Un matin, elle le surprit dans une conversation avec Christy. Il riait, et son sourire résonna en elle comme un rappel douloureux de l’attention qu’il lui avait autrefois portée. Elle ressentit une pointe de jalousie, ce même sentiment qui l’avait freinée dans leur relation naissante.
Cette fois, elle se sentit perdue, submergée par ses propres contradictions. Elle voulait son espace, mais elle voulait aussi retrouver cette connexion unique qu’elle partageait avec lui.
Elle revit Rita quelques jours plus tard, incapable de taire plus longtemps ce qui la tourmentait. Elles étaient assises dans le même café, mais cette fois, c’était Nour qui cherchait des réponses.
— « Je ne sais plus quoi faire, Rita, » avoua-t-elle, la voix brisée par l’hésitation. « Je me suis dit que ce serait plus simple comme ça… Mais en fait, tout ce silence entre nous est en train de me rendre folle. »
Rita lui adressa un regard compréhensif, prenant un instant avant de répondre.
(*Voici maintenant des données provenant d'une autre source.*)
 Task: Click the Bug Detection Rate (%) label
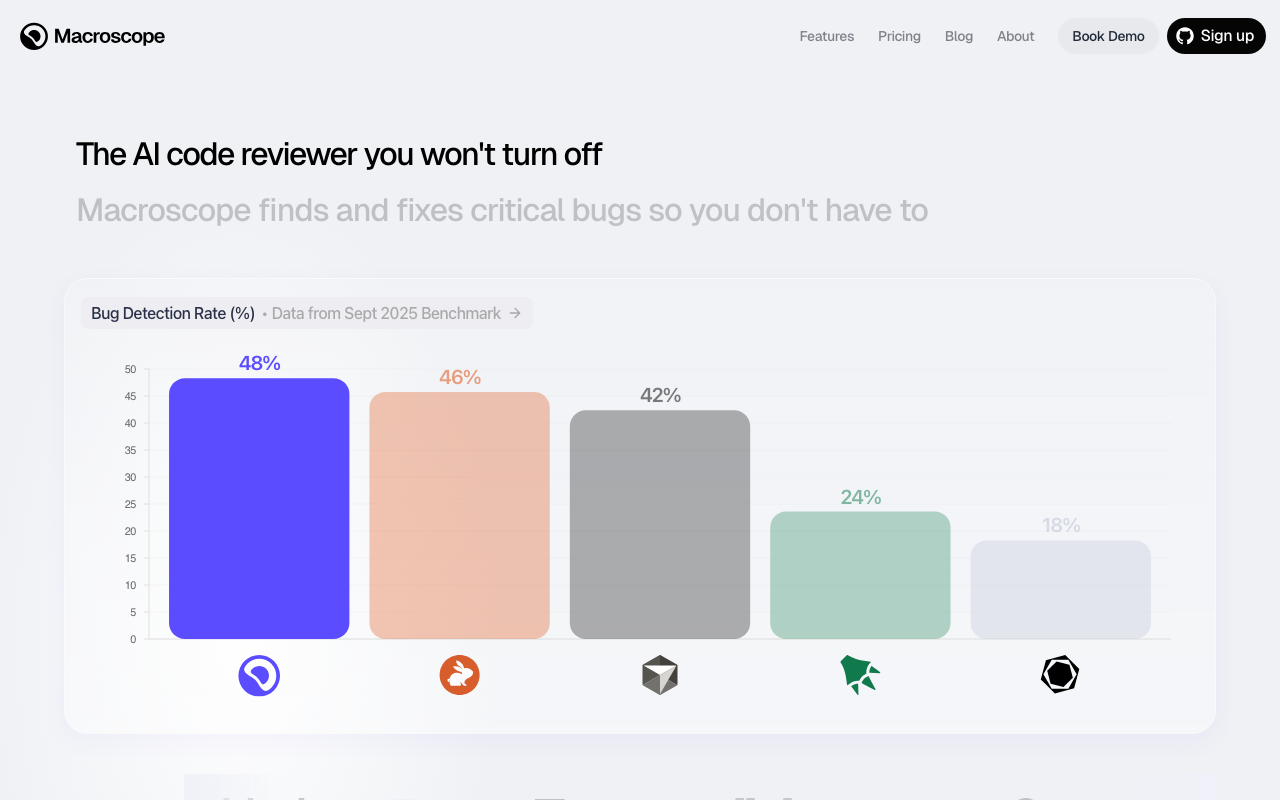(171, 313)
— « Tu sais, parfois, ce qu’on ressent n’est pas aussi simple à comprendre. Ce que tu as pour lui… c’est peut-être plus fort que ce que tu t’étais imaginé. »
Nour détourna le regard, son cœur battant à l’idée que Rita puisse avoir raison.
— « Alors pourquoi est-ce que j’ai autant peur de m’ouvrir à lui ? »
Rita prit doucement sa main.
— « Parce que tu as peur d’être blessée, Nour. Mais chaque fois que tu ressens cette peur, rappelle-toi que ce que tu ressens pour lui, même si ça te trouble, c’est aussi ce qui fait battre ton cœur. Parfois, ça vaut la peine de prendre des risques. »
Nour resta silencieuse, ses pensées tourbillonnant dans sa tête. Jad était peut-être en train de lui offrir ce qu’elle avait demandé : de l’espace. Mais elle se rendait compte, peut-être trop tard, que ce dont elle avait réellement besoin, c’était de lui.